Плешь Ильича и др. рассказы адвоката - Аркадий Ваксберг 23 стр.


Прошло всего-навсего несколько лет. Никак не больше пяти. Тем не менее я давным-давно успел уже забыть о деле, которое было для меня "проходным" и не оставило яркого следа ни в памяти, ни в душе. Встретившись с Ветвинским на каком-то заседании в президиуме нашей адвокатской коллегии, я узнал от него про новый, совершенно немыслимый поворот, который обрел тот злополучный, едва ли не занудный, во всяком случае невзрачный - так мне казалось - сюжет.

Канву событий я могу восстановить только по рассказу Ветвинского.

Элла Приходько - ей исполнилось уже двадцать два - в дым разругалась с отцом и в пылу жестокой ссоры, на глазах у почтенной публики, среди которой, естественно, нашлись любители почесать языки, прокричала нечто такое: "Ты бы лучше заткнулся! Убил Юрку, сломал жизнь мне, а теперь хочешь снова сломать? Не дождешься!"

Катунины, как я понял, при этой ссоре не присутствовали, но - имеющий уши да слышит! Что-то до них донеслось, не оставили их без информации добрые люди. Ошеломленные, но ничуть в нее не поверившие, они все же поделились жаркой новостью с Любой Тришкиной. Ну, а дальше - пошло-поехало… Труднее всего было пробить лбом прокурорскую стену. Как-то все-таки удалось. Словом, возобновили следствие "по вновь открывшимся обстоятельствам". Как оно шло - не знаю, гадать не хочу. Зато знаю итог.

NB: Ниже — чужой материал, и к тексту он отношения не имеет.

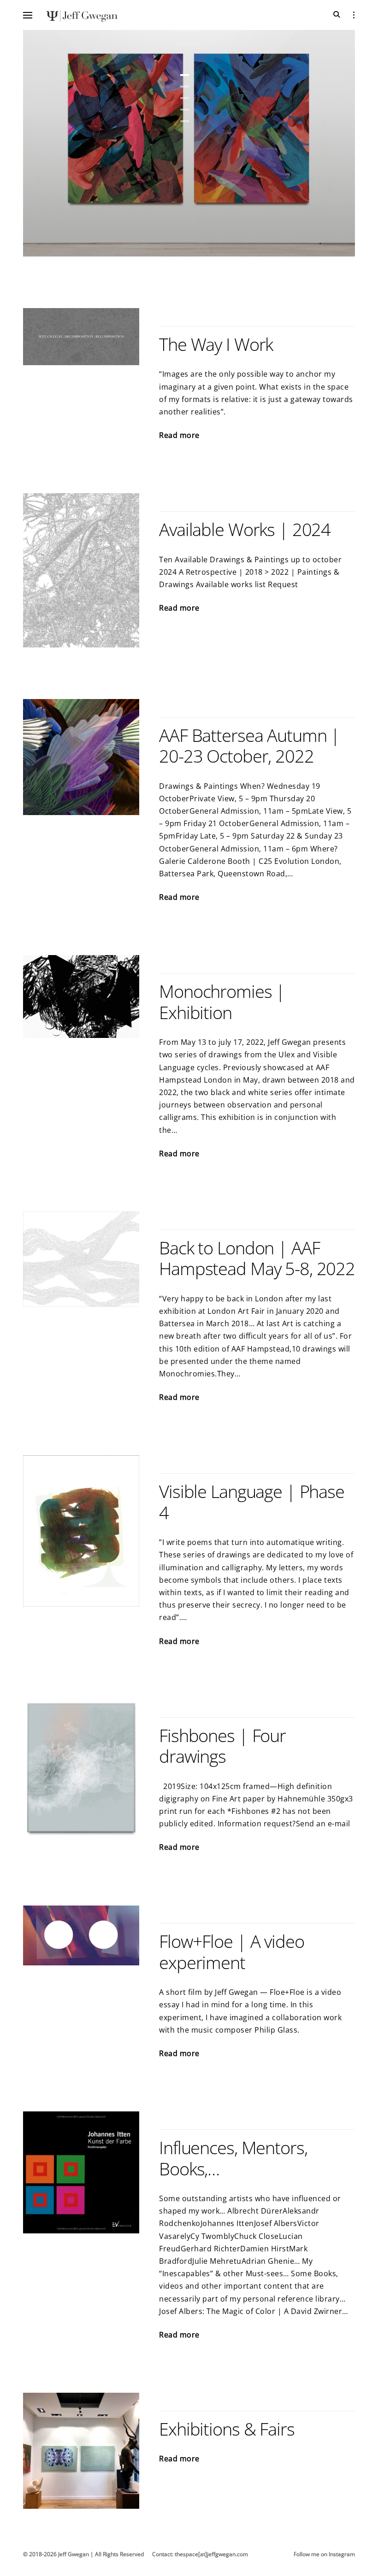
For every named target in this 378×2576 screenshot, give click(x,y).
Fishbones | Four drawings (222, 1745)
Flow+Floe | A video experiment (231, 1951)
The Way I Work (216, 344)
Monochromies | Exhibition (222, 1001)
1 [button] (184, 75)
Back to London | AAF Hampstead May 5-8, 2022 (257, 1258)
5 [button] (184, 121)
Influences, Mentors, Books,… (233, 2157)
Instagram (342, 2554)
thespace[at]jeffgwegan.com (211, 2554)
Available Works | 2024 (245, 529)
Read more (179, 436)
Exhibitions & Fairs (226, 2429)
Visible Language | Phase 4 (251, 1501)
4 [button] (184, 109)
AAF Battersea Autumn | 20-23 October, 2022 (249, 745)
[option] (189, 143)
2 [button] (184, 86)
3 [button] (184, 98)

Юра Сарыкин (тот, что убит) - тихий, скромный, "в погоне за юбками не замечен", адюльтерчик с Любой не в счет: просто попутал бес, - так вот, Юра Сарыкин как раз по женской части, ко всеобщему, надо сказать, удивлению, оказался парень вовсе не промах. Пока соседи старшего поколения враждовали между собой, младшие - в лице Эллы-подростка - жили своими страстями. Эти страсти и кинули ее в объятия Юры, когда все взрослые члены коммунального муравейника пребывали на работе. Кинули раз и потом кидали неоднократно. Даже в то время, когда Юра нашел тихую пристань под Любиной крышей. Дошло до того, что, не будь своевременно приняты меры, вполне мог бы оказаться дважды отцом: зримый результат потайной любви Юры и Эллы должен был явиться на свет приблизительно в те же самые дни, что и ребенок Юры и Любы.

О грозящей беде сначала узнала от Эллы мать, а следом, понятно, отец. Узнал, но шума не поднял: разработал свой план. Рисковый, но жесткий. Поговорил "по-хорошему" - с Юрой. Один на один. Предложил (могу представить себе, в каких словах предложение было сделано!) покрыть грех законным браком, благо Юра и Люба "расписаться" еще не успели. Получил отказ. Притом, как сказал мне Леонид Александрович, отказ унизительный. В чем состояло особое унижение, я так и не понял, но догадаться несложно: в форме, я думаю, и в интонации. Впрочем, это не суть важно. Главное - схлопотал морально по морде. Защищая честь дочери-школьницы, Борис сказал совратителю, что придется ему пенять на себя. Попенять не успел: осатаневший от ярости папа просто его пришил, посчитав - не без оснований, как видим, - что спишут все на Ефима и Шуру.

Самым блестящим ходом в этой тщательно разработанной операции была, конечно, его страстная речь в защиту тех, в чью сторону и ему самому хотелось направить тупое следствие. А потом и суд… То есть, по примитивной логике, должен был их поносить. Но примитивностью не отличился. Понимал, что, действуя "от противного", не навлекает на себя подозрения. Совсем наоборот - отвлекает. А в случае чего сможет даже на этом сыграть.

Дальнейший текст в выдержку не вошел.